Stored data
● ● ● ●
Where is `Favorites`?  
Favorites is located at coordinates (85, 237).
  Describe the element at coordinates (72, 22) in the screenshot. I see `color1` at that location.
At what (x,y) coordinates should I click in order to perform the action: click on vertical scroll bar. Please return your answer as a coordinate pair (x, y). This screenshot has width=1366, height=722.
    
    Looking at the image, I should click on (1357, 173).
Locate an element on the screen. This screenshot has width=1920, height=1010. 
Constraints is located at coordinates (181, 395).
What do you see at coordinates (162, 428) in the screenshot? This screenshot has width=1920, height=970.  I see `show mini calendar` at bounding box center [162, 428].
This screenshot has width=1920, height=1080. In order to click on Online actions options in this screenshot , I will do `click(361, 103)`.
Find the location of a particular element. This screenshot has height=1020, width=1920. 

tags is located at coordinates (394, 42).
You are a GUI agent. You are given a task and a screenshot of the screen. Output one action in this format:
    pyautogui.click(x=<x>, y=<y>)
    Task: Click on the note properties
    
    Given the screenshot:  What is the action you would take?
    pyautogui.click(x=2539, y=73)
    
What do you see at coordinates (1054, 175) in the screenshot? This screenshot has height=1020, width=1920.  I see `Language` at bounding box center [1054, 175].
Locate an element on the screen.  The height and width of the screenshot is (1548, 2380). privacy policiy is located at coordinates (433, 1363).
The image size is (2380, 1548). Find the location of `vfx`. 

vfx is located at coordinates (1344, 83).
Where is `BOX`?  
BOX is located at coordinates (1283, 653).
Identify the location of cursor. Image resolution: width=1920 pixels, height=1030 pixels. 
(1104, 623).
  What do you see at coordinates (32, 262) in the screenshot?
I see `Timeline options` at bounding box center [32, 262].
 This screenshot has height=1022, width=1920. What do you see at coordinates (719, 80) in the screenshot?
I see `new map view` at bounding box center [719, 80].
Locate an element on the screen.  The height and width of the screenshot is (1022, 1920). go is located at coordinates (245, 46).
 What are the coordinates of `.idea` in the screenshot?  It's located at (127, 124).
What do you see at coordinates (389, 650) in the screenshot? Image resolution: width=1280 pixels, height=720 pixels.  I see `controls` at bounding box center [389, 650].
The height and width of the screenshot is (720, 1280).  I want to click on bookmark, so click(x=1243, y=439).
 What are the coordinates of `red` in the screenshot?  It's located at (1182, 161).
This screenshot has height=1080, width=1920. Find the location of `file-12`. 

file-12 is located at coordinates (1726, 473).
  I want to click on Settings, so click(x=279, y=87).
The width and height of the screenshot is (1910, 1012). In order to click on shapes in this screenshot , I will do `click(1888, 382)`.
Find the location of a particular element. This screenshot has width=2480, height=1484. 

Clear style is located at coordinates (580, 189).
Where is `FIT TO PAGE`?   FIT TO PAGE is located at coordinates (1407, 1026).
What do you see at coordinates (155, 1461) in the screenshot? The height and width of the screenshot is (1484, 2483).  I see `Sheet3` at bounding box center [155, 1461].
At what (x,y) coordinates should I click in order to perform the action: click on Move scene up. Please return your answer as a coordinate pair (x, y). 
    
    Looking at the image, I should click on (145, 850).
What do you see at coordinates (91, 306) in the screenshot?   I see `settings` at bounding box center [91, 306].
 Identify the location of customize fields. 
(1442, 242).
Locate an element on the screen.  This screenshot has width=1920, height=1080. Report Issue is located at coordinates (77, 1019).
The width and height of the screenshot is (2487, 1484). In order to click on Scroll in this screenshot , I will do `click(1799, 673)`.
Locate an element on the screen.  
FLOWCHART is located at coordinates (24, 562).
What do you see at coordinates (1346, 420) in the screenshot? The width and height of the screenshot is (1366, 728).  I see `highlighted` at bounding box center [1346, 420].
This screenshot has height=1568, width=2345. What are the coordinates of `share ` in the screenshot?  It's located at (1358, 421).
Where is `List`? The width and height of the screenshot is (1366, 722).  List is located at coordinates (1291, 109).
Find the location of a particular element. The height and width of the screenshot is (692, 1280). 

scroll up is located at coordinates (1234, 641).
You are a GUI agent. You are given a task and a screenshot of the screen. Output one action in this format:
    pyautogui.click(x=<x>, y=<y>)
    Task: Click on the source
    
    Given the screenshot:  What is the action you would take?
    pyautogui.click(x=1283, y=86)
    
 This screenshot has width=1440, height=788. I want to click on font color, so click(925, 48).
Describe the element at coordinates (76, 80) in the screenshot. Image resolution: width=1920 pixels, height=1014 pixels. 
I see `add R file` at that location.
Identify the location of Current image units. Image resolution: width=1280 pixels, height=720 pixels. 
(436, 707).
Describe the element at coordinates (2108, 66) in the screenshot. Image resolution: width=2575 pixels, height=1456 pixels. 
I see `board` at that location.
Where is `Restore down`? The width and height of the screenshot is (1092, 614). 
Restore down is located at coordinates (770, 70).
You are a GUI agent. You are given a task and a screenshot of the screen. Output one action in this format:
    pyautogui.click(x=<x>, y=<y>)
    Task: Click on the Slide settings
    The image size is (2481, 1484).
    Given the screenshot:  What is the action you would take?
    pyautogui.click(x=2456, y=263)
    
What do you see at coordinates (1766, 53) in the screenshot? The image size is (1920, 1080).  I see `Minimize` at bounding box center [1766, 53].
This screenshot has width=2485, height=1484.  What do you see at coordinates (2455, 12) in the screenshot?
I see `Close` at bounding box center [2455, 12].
● ● ● ●
Reproduce every one of these lines word for word.

Where is `Favorites`?  
Favorites is located at coordinates (85, 237).
  Describe the element at coordinates (72, 22) in the screenshot. I see `color1` at that location.
At what (x,y) coordinates should I click in order to perform the action: click on vertical scroll bar. Please return your answer as a coordinate pair (x, y). This screenshot has width=1366, height=722.
    
    Looking at the image, I should click on (1357, 173).
Locate an element on the screen. This screenshot has width=1920, height=1010. 
Constraints is located at coordinates (181, 395).
What do you see at coordinates (162, 428) in the screenshot? This screenshot has width=1920, height=970.  I see `show mini calendar` at bounding box center [162, 428].
This screenshot has width=1920, height=1080. In order to click on Online actions options in this screenshot , I will do `click(361, 103)`.
Find the location of a particular element. This screenshot has height=1020, width=1920. 

tags is located at coordinates (394, 42).
You are a GUI agent. You are given a task and a screenshot of the screen. Output one action in this format:
    pyautogui.click(x=<x>, y=<y>)
    Task: Click on the note properties
    
    Given the screenshot:  What is the action you would take?
    pyautogui.click(x=2539, y=73)
    
What do you see at coordinates (1054, 175) in the screenshot? This screenshot has height=1020, width=1920.  I see `Language` at bounding box center [1054, 175].
Locate an element on the screen.  The height and width of the screenshot is (1548, 2380). privacy policiy is located at coordinates (433, 1363).
The image size is (2380, 1548). Find the location of `vfx`. 

vfx is located at coordinates (1344, 83).
Where is `BOX`?  
BOX is located at coordinates (1283, 653).
Identify the location of cursor. Image resolution: width=1920 pixels, height=1030 pixels. 
(1104, 623).
  What do you see at coordinates (32, 262) in the screenshot?
I see `Timeline options` at bounding box center [32, 262].
 This screenshot has height=1022, width=1920. What do you see at coordinates (719, 80) in the screenshot?
I see `new map view` at bounding box center [719, 80].
Locate an element on the screen.  The height and width of the screenshot is (1022, 1920). go is located at coordinates (245, 46).
 What are the coordinates of `.idea` in the screenshot?  It's located at (127, 124).
What do you see at coordinates (389, 650) in the screenshot? Image resolution: width=1280 pixels, height=720 pixels.  I see `controls` at bounding box center [389, 650].
The height and width of the screenshot is (720, 1280).  I want to click on bookmark, so click(x=1243, y=439).
 What are the coordinates of `red` in the screenshot?  It's located at (1182, 161).
This screenshot has height=1080, width=1920. Find the location of `file-12`. 

file-12 is located at coordinates (1726, 473).
  I want to click on Settings, so click(x=279, y=87).
The width and height of the screenshot is (1910, 1012). In order to click on shapes in this screenshot , I will do `click(1888, 382)`.
Find the location of a particular element. This screenshot has width=2480, height=1484. 

Clear style is located at coordinates (580, 189).
Where is `FIT TO PAGE`?   FIT TO PAGE is located at coordinates (1407, 1026).
What do you see at coordinates (155, 1461) in the screenshot? The height and width of the screenshot is (1484, 2483).  I see `Sheet3` at bounding box center [155, 1461].
At what (x,y) coordinates should I click in order to perform the action: click on Move scene up. Please return your answer as a coordinate pair (x, y). 
    
    Looking at the image, I should click on (145, 850).
What do you see at coordinates (91, 306) in the screenshot?   I see `settings` at bounding box center [91, 306].
 Identify the location of customize fields. 
(1442, 242).
Locate an element on the screen.  This screenshot has width=1920, height=1080. Report Issue is located at coordinates (77, 1019).
The width and height of the screenshot is (2487, 1484). In order to click on Scroll in this screenshot , I will do `click(1799, 673)`.
Locate an element on the screen.  
FLOWCHART is located at coordinates (24, 562).
What do you see at coordinates (1346, 420) in the screenshot? The width and height of the screenshot is (1366, 728).  I see `highlighted` at bounding box center [1346, 420].
This screenshot has height=1568, width=2345. What are the coordinates of `share ` in the screenshot?  It's located at (1358, 421).
Where is `List`? The width and height of the screenshot is (1366, 722).  List is located at coordinates (1291, 109).
Find the location of a particular element. The height and width of the screenshot is (692, 1280). 

scroll up is located at coordinates (1234, 641).
You are a GUI agent. You are given a task and a screenshot of the screen. Output one action in this format:
    pyautogui.click(x=<x>, y=<y>)
    Task: Click on the source
    
    Given the screenshot:  What is the action you would take?
    pyautogui.click(x=1283, y=86)
    
 This screenshot has width=1440, height=788. I want to click on font color, so click(925, 48).
Describe the element at coordinates (76, 80) in the screenshot. Image resolution: width=1920 pixels, height=1014 pixels. 
I see `add R file` at that location.
Identify the location of Current image units. Image resolution: width=1280 pixels, height=720 pixels. 
(436, 707).
Describe the element at coordinates (2108, 66) in the screenshot. Image resolution: width=2575 pixels, height=1456 pixels. 
I see `board` at that location.
Where is `Restore down`? The width and height of the screenshot is (1092, 614). 
Restore down is located at coordinates (770, 70).
You are a GUI agent. You are given a task and a screenshot of the screen. Output one action in this format:
    pyautogui.click(x=<x>, y=<y>)
    Task: Click on the Slide settings
    The image size is (2481, 1484).
    Given the screenshot:  What is the action you would take?
    pyautogui.click(x=2456, y=263)
    
What do you see at coordinates (1766, 53) in the screenshot? The image size is (1920, 1080).  I see `Minimize` at bounding box center [1766, 53].
This screenshot has width=2485, height=1484.  What do you see at coordinates (2455, 12) in the screenshot?
I see `Close` at bounding box center [2455, 12].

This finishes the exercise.